**** EXTRACTED INFORMATION

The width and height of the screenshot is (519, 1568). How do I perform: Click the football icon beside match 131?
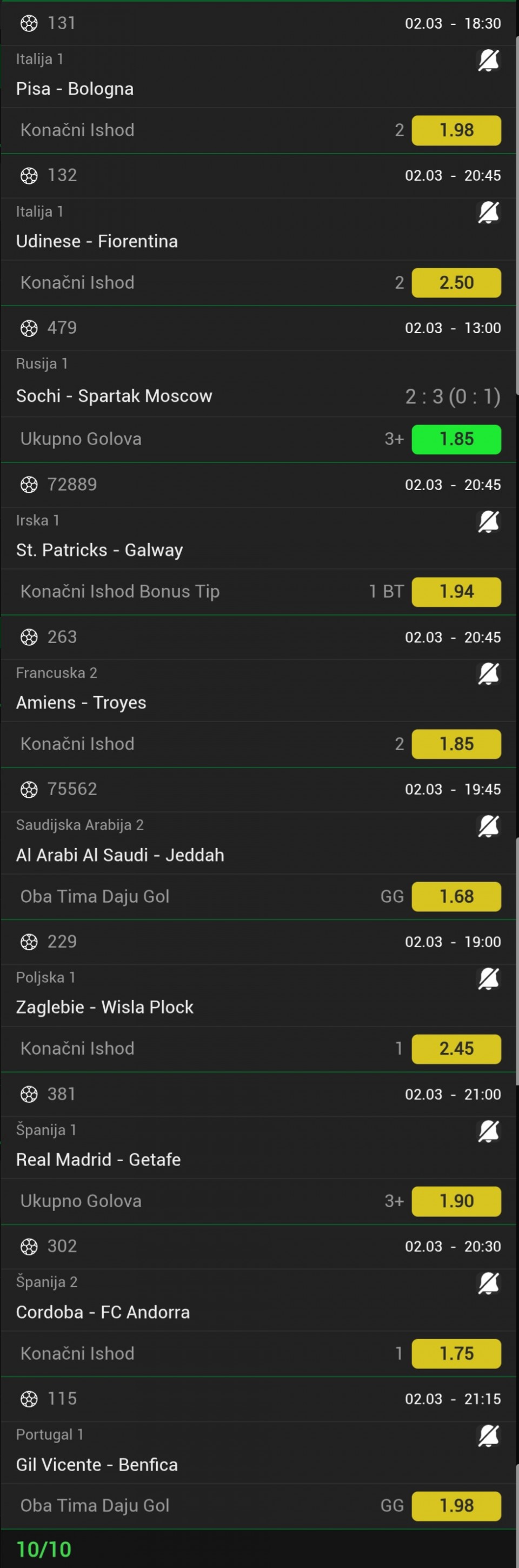[x=29, y=23]
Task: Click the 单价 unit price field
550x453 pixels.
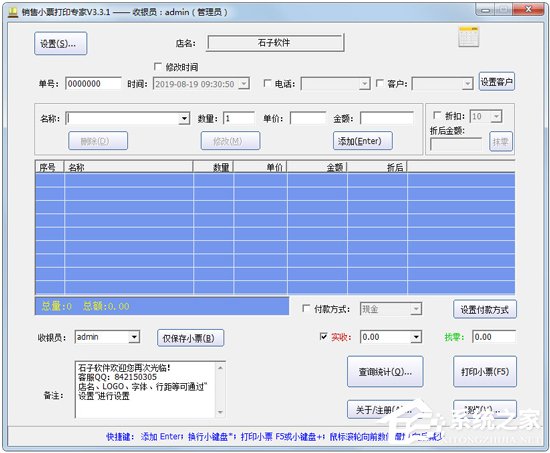Action: click(308, 119)
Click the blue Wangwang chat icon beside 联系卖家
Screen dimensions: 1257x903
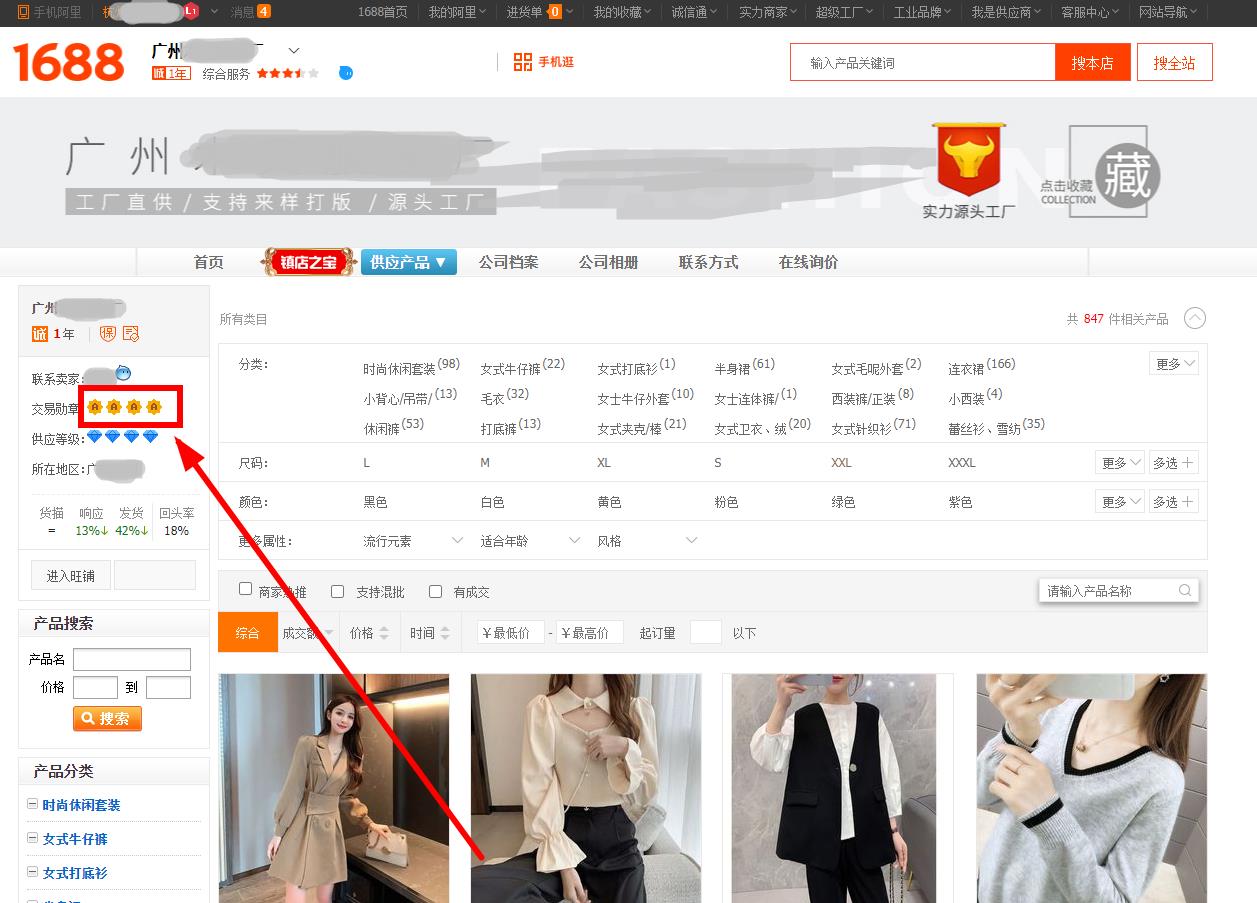(123, 373)
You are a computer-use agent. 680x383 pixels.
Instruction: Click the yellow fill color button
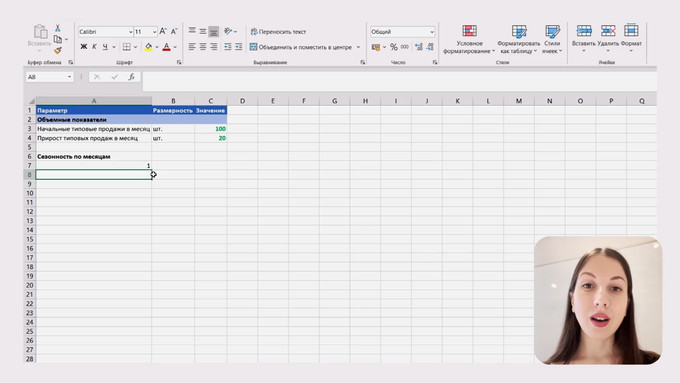pyautogui.click(x=148, y=47)
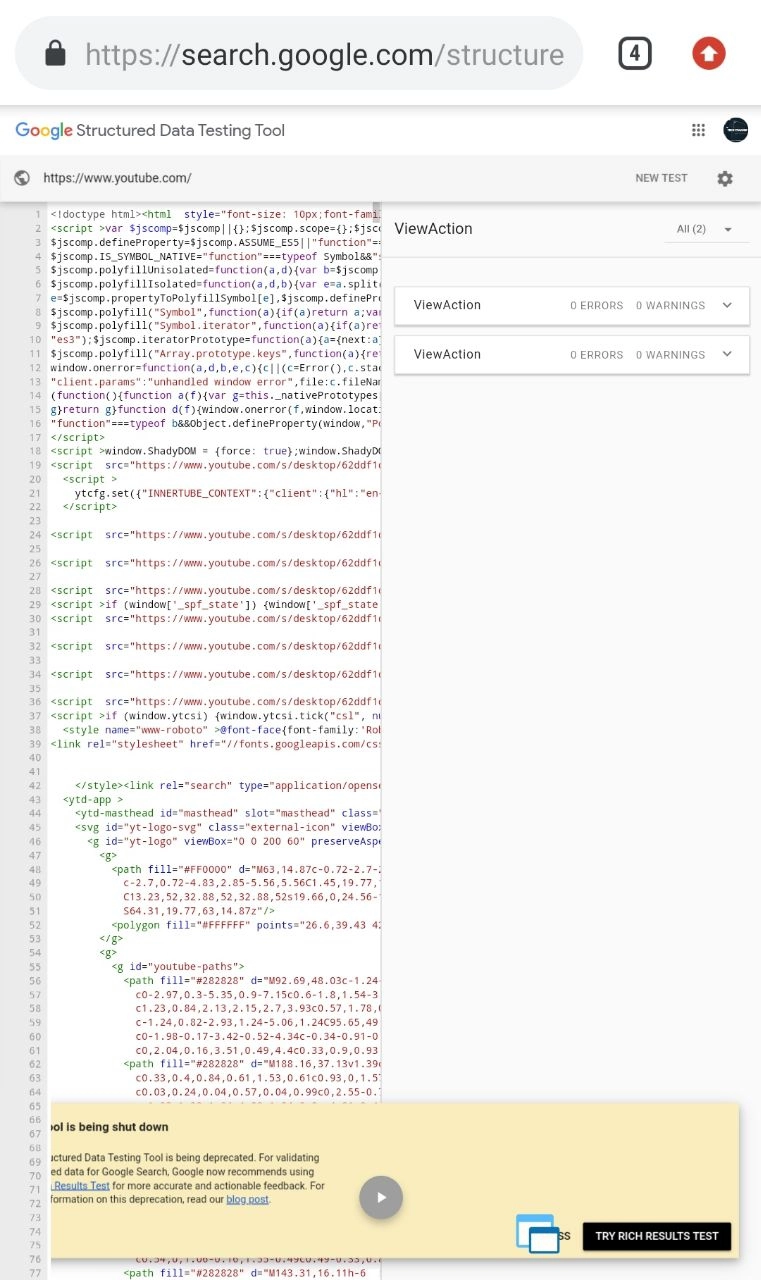Open the Google apps grid
This screenshot has width=761, height=1280.
pos(698,131)
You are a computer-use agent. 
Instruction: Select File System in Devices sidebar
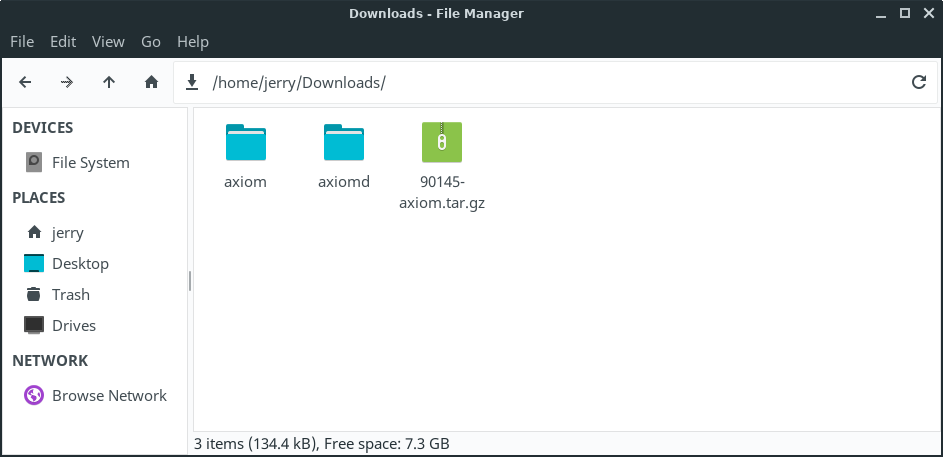(90, 162)
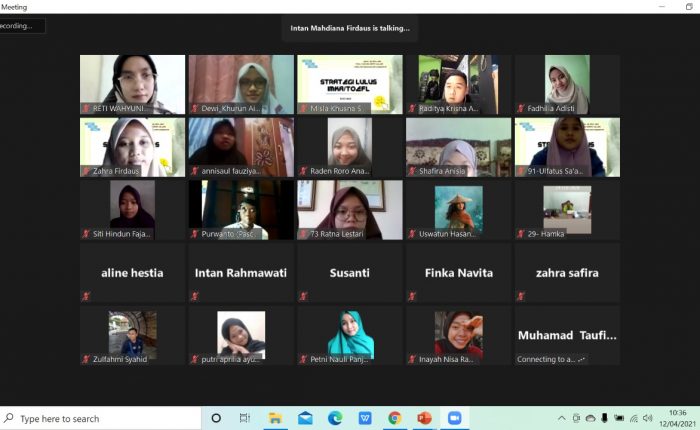Open Google Chrome in the taskbar
The image size is (700, 430).
coord(395,418)
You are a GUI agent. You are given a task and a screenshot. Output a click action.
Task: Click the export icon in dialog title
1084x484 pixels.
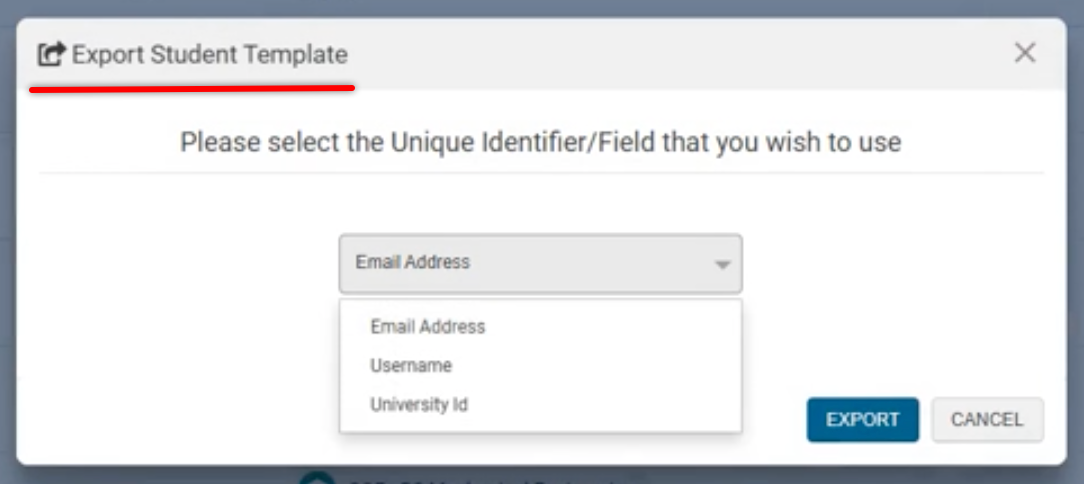point(51,54)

********

ACTIVITY: Pictures aside, restate the entries word for word.

EXERCISE SOLUTION:
The width and height of the screenshot is (519, 1568). How do I perform: Click the football icon beside match 131?
[x=29, y=23]
Task: Click the 单价 unit price field
550x453 pixels.
Action: click(308, 119)
Click the blue Wangwang chat icon beside 联系卖家
Screen dimensions: 1257x903
(123, 373)
You are a computer-use agent. 680x383 pixels.
Instruction: Click the yellow fill color button
pyautogui.click(x=148, y=47)
Open the Google apps grid
This screenshot has width=761, height=1280.
pos(698,131)
You are a computer-use agent. 
Instruction: Select File System in Devices sidebar
(90, 162)
Open Google Chrome in the taskbar
The image size is (700, 430).
coord(395,418)
You are a GUI agent. You are given a task and a screenshot. Output a click action.
Task: Click the export icon in dialog title
1084x484 pixels.
point(51,54)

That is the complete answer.